Author: Gordon Platt


China-based computer chip designers for MP3 music players and digital cameras failed to wow investors in their recent Nasdaq debuts. Unlike last summer’s initial public offering of Baidu, known as “China’s Google,” which rose 354% in its first day of trading, the IPOs of Actions Semiconductor and Vimicro International received a chilly reception from investors, despite the companies’ Chinese origins.

American depositary receipts of Vimicro, which sells its chip designs for digital cameras to consumer electronics manufacturers, fell 11% in their opening day on Nasdaq after being priced below the expected range by underwriter Morgan Stanley. Investors apparently were worried about accounting problems and the company’s ability to compete as it moves into the highly competitive global business of making multimedia chips for mobile phones.

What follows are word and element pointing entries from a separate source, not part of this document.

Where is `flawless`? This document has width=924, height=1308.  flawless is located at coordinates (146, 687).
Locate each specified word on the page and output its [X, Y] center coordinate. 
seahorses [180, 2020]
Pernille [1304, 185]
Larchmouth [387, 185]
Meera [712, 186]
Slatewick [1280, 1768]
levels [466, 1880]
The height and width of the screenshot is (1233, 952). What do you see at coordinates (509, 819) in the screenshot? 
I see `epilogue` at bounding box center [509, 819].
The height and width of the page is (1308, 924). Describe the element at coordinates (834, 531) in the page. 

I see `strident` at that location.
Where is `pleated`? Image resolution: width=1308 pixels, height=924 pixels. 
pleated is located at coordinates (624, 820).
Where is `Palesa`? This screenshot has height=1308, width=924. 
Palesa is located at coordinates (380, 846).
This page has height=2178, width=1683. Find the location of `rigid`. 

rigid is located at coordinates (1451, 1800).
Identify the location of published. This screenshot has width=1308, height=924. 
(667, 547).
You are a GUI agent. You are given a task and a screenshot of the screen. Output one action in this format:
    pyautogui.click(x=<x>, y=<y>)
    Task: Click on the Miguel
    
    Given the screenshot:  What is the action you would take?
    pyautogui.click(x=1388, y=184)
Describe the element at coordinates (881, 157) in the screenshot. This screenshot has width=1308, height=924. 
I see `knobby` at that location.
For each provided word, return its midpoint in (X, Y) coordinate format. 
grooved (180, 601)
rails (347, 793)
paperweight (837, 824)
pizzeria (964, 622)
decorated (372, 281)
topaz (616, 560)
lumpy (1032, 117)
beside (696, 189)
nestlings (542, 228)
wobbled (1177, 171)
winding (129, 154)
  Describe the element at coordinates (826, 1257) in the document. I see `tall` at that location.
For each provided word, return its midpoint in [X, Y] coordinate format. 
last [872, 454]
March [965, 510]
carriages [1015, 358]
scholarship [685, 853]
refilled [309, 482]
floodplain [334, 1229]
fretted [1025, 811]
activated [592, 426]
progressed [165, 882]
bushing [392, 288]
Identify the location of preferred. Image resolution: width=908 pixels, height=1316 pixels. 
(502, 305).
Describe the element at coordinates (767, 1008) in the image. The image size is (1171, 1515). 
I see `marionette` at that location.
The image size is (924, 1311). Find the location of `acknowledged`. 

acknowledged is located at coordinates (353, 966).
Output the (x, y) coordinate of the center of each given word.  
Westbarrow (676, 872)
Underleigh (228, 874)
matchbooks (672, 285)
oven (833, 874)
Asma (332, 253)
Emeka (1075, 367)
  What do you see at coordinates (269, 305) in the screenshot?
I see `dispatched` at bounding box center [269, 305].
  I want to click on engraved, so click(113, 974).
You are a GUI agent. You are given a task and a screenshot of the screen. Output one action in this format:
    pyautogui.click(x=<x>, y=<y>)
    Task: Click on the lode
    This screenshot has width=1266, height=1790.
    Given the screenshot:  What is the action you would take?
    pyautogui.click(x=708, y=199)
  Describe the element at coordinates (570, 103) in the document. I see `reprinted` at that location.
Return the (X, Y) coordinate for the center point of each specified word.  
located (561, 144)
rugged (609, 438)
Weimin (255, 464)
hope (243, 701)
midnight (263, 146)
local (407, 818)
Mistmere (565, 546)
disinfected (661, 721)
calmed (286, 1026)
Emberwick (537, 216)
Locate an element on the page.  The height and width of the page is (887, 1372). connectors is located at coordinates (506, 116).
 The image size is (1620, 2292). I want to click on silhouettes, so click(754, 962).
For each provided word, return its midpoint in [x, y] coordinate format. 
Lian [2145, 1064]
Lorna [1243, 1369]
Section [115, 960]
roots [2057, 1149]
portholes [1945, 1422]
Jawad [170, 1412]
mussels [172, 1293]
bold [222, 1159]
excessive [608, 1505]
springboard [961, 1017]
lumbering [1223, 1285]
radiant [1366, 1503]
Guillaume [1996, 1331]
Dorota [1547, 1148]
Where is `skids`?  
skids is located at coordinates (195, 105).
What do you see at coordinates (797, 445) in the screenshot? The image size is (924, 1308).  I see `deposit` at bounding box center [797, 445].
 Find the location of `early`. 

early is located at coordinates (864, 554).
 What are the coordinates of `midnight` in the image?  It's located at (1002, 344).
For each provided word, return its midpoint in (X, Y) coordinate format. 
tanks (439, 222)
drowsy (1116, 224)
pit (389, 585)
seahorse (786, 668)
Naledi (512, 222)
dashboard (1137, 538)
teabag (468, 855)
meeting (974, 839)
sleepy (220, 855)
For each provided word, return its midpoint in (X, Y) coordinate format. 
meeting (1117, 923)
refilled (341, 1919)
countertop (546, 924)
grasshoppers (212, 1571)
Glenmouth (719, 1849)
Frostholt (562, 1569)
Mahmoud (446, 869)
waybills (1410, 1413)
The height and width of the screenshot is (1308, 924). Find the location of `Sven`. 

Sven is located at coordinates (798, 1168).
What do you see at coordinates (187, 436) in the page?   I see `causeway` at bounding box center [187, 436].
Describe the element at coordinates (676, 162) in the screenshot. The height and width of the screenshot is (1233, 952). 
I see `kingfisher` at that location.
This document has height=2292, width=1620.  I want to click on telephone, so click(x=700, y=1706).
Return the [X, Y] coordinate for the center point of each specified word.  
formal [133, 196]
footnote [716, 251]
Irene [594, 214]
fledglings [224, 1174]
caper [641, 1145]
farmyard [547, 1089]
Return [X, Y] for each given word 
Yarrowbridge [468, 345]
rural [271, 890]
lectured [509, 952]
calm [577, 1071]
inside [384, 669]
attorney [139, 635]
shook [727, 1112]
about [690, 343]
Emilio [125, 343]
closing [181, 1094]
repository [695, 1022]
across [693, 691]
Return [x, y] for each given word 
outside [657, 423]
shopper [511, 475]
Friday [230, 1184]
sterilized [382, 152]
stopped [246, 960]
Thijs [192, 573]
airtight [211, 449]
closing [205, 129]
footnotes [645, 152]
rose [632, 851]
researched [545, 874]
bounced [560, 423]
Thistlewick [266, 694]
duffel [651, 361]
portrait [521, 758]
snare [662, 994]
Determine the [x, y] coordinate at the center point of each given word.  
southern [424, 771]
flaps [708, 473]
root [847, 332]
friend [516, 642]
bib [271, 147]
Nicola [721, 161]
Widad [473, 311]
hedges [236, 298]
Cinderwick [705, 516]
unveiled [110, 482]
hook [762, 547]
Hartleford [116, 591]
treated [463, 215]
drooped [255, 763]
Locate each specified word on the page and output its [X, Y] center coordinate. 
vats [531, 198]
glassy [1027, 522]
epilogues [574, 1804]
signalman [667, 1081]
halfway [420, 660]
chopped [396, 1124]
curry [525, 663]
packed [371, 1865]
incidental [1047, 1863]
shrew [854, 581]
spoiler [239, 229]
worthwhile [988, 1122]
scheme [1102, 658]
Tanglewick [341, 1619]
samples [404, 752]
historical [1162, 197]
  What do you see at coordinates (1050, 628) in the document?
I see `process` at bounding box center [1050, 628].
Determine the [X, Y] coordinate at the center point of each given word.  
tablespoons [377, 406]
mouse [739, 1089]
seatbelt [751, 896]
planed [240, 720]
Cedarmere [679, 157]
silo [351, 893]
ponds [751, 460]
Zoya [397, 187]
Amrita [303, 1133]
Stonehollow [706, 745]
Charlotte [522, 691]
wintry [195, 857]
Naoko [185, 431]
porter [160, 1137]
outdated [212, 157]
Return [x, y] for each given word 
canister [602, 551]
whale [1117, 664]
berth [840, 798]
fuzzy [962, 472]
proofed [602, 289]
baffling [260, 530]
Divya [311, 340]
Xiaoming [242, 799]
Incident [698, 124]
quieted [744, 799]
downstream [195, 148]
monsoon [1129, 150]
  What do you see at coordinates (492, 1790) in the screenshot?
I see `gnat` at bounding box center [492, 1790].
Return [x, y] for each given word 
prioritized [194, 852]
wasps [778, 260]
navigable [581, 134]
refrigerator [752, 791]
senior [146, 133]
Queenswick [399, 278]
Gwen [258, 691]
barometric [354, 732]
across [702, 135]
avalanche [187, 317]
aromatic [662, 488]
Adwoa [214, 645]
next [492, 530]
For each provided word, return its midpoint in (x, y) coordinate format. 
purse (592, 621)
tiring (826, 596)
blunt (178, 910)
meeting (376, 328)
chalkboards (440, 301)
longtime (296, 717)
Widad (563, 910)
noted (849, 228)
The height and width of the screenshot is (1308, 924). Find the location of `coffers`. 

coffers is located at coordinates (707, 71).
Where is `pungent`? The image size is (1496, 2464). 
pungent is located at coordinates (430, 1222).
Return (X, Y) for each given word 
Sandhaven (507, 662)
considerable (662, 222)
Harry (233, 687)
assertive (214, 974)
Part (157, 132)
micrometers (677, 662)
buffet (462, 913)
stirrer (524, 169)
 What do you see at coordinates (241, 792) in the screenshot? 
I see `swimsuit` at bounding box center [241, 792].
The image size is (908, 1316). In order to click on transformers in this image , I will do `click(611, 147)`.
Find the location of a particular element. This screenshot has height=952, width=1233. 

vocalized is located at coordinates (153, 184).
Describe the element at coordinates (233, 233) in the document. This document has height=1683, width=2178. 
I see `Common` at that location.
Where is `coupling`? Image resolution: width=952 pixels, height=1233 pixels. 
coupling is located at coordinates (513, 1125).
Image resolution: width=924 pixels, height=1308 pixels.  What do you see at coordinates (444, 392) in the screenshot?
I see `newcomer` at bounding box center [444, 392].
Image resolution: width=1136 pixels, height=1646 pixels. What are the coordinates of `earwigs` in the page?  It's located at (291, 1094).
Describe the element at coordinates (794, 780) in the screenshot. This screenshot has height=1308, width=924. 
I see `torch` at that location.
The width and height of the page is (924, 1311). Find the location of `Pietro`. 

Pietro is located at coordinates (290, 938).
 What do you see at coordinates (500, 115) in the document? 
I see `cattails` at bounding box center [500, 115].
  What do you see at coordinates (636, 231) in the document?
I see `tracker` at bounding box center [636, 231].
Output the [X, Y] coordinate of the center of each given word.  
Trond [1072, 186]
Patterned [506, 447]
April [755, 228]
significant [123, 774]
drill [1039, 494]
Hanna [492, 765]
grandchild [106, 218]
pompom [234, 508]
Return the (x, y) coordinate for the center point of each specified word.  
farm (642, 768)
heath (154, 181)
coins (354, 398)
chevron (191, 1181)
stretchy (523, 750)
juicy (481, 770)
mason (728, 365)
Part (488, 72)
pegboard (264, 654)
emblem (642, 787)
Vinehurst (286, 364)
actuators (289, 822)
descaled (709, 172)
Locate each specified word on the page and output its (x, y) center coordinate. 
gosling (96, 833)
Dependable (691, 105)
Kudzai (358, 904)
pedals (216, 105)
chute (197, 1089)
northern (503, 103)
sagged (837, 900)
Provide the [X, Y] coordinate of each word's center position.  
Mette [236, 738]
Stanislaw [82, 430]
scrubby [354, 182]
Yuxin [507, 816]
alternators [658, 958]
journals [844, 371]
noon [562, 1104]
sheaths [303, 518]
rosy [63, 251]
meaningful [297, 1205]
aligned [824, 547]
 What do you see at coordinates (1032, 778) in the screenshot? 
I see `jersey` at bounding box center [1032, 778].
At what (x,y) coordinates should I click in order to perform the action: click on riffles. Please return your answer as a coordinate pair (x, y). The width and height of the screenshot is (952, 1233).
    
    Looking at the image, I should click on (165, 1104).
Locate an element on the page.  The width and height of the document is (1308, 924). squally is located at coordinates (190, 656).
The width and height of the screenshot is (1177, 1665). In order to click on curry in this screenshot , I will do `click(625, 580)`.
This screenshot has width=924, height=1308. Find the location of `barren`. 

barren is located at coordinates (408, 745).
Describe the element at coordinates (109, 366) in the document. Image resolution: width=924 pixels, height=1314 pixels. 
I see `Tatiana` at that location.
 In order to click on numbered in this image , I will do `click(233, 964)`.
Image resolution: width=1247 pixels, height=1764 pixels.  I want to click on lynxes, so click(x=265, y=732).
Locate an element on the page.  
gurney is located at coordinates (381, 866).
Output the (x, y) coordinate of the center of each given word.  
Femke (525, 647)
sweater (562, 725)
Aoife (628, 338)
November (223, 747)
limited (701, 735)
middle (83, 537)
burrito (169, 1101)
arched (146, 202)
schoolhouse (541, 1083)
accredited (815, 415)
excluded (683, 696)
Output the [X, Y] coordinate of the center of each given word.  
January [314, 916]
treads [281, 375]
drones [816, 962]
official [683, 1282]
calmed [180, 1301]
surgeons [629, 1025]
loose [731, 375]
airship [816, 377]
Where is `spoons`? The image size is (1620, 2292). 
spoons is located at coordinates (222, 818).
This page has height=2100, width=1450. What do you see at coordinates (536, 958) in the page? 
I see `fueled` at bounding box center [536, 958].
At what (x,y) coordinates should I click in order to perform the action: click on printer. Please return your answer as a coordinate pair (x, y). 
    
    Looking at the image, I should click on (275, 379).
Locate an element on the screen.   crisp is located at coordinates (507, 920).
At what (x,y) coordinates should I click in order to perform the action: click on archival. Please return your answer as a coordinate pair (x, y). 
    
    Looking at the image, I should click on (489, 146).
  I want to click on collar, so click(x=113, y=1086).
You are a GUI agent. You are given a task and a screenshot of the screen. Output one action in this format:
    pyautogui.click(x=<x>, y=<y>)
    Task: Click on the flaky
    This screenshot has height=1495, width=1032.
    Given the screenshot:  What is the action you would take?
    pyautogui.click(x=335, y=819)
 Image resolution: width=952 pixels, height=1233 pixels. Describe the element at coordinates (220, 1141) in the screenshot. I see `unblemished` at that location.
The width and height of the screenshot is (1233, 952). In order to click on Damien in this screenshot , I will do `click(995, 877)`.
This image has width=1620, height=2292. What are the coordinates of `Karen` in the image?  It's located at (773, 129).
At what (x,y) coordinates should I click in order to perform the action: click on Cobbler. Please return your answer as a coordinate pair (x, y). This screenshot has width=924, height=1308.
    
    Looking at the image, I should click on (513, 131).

Actions Semiconductor, which develops chips for portable music and video players, reduced the size of its offering of American depositary shares and cut the price at which shares debuted on the exchange. The company had already postponed the IPO. Actions Semiconductor went public at $8 a share and closed at the same price in its debut, with Credit Suisse First Boston as lead underwriter. Actions Semiconductor faces a patent-infringement case by US competitor Sigmatel on its chip designs and could be banned from the US market, depending on the outcome of the litigation.